◆ What to do:
Report the number of lines in the rows below that contain the word "section", treating uppercase and lowercase as distinct. Give only the number.

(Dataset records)
'''
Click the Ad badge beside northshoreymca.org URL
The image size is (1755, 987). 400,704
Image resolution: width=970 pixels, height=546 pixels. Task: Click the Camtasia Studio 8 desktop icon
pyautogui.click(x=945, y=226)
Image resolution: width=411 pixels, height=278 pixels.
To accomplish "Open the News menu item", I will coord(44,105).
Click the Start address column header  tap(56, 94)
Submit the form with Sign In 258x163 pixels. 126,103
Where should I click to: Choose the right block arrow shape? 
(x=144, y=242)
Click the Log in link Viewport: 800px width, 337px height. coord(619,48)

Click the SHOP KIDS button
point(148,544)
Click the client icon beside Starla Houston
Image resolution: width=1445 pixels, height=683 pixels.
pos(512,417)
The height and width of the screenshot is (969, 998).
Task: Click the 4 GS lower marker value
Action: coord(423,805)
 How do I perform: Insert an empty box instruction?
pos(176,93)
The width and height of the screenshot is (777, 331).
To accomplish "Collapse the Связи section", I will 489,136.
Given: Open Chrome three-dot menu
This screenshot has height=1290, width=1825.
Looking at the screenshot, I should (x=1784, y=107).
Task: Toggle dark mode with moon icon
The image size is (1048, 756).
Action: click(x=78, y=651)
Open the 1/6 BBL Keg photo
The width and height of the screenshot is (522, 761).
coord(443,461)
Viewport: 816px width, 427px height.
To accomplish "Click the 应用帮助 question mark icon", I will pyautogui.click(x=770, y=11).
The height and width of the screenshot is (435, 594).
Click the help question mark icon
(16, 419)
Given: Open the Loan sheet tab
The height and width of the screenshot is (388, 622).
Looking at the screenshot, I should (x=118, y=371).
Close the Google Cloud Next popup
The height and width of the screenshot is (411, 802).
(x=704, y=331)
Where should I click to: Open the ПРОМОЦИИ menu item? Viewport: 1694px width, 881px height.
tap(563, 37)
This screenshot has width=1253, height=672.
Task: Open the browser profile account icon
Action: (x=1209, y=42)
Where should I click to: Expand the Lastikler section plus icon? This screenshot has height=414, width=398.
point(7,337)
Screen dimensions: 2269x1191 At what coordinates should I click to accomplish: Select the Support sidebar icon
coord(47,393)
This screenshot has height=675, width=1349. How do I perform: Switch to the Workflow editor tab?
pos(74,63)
'''
◆ Task result:
2